Write out every row below line for line, with each line left unchanged.

(Item-finding rows)
## START

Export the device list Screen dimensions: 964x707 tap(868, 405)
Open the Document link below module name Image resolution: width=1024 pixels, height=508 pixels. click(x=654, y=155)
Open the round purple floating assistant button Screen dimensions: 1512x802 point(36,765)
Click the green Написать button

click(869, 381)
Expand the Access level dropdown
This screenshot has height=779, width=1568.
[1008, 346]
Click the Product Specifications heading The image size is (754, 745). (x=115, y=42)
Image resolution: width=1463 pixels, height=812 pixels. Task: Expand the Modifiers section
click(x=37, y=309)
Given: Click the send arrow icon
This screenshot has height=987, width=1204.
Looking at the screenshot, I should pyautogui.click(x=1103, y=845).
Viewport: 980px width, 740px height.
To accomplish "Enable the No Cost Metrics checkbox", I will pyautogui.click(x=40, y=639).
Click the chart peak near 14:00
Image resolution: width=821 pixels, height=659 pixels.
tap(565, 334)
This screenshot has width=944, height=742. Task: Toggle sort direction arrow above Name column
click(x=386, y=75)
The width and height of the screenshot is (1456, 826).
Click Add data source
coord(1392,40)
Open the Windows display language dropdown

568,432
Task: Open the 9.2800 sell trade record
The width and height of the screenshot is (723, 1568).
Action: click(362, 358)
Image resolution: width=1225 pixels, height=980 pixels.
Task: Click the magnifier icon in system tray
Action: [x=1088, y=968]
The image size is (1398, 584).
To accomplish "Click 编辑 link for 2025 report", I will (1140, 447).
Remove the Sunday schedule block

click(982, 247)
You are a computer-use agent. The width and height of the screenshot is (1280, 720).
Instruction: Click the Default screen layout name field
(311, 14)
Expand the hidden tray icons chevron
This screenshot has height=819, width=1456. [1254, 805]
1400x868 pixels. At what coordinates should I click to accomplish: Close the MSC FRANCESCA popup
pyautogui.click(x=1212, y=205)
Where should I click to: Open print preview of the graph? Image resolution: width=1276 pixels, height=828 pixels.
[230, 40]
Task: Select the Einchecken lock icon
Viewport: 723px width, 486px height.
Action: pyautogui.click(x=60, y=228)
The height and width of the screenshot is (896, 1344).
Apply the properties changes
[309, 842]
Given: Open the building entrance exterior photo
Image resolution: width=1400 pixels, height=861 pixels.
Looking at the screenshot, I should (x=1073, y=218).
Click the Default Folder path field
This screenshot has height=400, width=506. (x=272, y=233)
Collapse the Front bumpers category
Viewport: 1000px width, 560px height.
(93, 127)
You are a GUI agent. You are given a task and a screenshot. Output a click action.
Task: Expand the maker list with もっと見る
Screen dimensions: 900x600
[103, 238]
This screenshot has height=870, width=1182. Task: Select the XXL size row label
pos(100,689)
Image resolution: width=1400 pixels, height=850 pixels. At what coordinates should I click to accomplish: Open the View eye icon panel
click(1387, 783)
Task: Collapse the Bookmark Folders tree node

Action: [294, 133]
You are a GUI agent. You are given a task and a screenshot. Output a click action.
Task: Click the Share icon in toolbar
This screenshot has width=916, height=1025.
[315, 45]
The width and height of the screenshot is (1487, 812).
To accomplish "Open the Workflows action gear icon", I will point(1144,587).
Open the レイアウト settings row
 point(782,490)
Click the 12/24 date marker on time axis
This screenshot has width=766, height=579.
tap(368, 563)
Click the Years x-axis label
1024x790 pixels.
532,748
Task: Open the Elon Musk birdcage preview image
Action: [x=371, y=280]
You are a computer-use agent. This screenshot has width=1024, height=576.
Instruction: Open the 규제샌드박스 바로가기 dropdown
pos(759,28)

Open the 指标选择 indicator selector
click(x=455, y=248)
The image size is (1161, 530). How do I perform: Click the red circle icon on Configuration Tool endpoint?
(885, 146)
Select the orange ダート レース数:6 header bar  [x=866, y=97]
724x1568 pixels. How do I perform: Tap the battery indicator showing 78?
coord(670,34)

## END

SOLVED EXERCISE.
Export the device list Screen dimensions: 964x707 tap(868, 405)
Open the Document link below module name Image resolution: width=1024 pixels, height=508 pixels. click(x=654, y=155)
Open the round purple floating assistant button Screen dimensions: 1512x802 point(36,765)
Click the green Написать button

click(869, 381)
Expand the Access level dropdown
This screenshot has height=779, width=1568.
[1008, 346]
Click the Product Specifications heading The image size is (754, 745). (x=115, y=42)
Image resolution: width=1463 pixels, height=812 pixels. Task: Expand the Modifiers section
click(x=37, y=309)
Given: Click the send arrow icon
This screenshot has height=987, width=1204.
Looking at the screenshot, I should pyautogui.click(x=1103, y=845).
Viewport: 980px width, 740px height.
To accomplish "Enable the No Cost Metrics checkbox", I will pyautogui.click(x=40, y=639).
Click the chart peak near 14:00
Image resolution: width=821 pixels, height=659 pixels.
tap(565, 334)
This screenshot has width=944, height=742. Task: Toggle sort direction arrow above Name column
click(x=386, y=75)
The width and height of the screenshot is (1456, 826).
Click Add data source
coord(1392,40)
Open the Windows display language dropdown

568,432
Task: Open the 9.2800 sell trade record
The width and height of the screenshot is (723, 1568).
Action: click(362, 358)
Image resolution: width=1225 pixels, height=980 pixels.
Task: Click the magnifier icon in system tray
Action: [x=1088, y=968]
The image size is (1398, 584).
To accomplish "Click 编辑 link for 2025 report", I will (1140, 447).
Remove the Sunday schedule block

click(982, 247)
You are a computer-use agent. The width and height of the screenshot is (1280, 720).
Instruction: Click the Default screen layout name field
(311, 14)
Expand the hidden tray icons chevron
This screenshot has height=819, width=1456. [1254, 805]
1400x868 pixels. At what coordinates should I click to accomplish: Close the MSC FRANCESCA popup
pyautogui.click(x=1212, y=205)
Where should I click to: Open print preview of the graph? Image resolution: width=1276 pixels, height=828 pixels.
[230, 40]
Task: Select the Einchecken lock icon
Viewport: 723px width, 486px height.
Action: pyautogui.click(x=60, y=228)
The height and width of the screenshot is (896, 1344).
Apply the properties changes
[309, 842]
Given: Open the building entrance exterior photo
Image resolution: width=1400 pixels, height=861 pixels.
Looking at the screenshot, I should (x=1073, y=218).
Click the Default Folder path field
This screenshot has height=400, width=506. (x=272, y=233)
Collapse the Front bumpers category
Viewport: 1000px width, 560px height.
(93, 127)
You are a GUI agent. You are given a task and a screenshot. Output a click action.
Task: Expand the maker list with もっと見る
Screen dimensions: 900x600
[103, 238]
This screenshot has height=870, width=1182. Task: Select the XXL size row label
pos(100,689)
Image resolution: width=1400 pixels, height=850 pixels. At what coordinates should I click to accomplish: Open the View eye icon panel
click(1387, 783)
Task: Collapse the Bookmark Folders tree node

Action: [294, 133]
You are a GUI agent. You are given a task and a screenshot. Output a click action.
Task: Click the Share icon in toolbar
This screenshot has width=916, height=1025.
[315, 45]
The width and height of the screenshot is (1487, 812).
To accomplish "Open the Workflows action gear icon", I will point(1144,587).
Open the レイアウト settings row
 point(782,490)
Click the 12/24 date marker on time axis
This screenshot has width=766, height=579.
tap(368, 563)
Click the Years x-axis label
1024x790 pixels.
532,748
Task: Open the Elon Musk birdcage preview image
Action: [x=371, y=280]
You are a computer-use agent. This screenshot has width=1024, height=576.
Instruction: Open the 규제샌드박스 바로가기 dropdown
pos(759,28)

Open the 指标选择 indicator selector
click(x=455, y=248)
The image size is (1161, 530). How do I perform: Click the red circle icon on Configuration Tool endpoint?
(885, 146)
Select the orange ダート レース数:6 header bar  [x=866, y=97]
724x1568 pixels. How do I perform: Tap the battery indicator showing 78?
coord(670,34)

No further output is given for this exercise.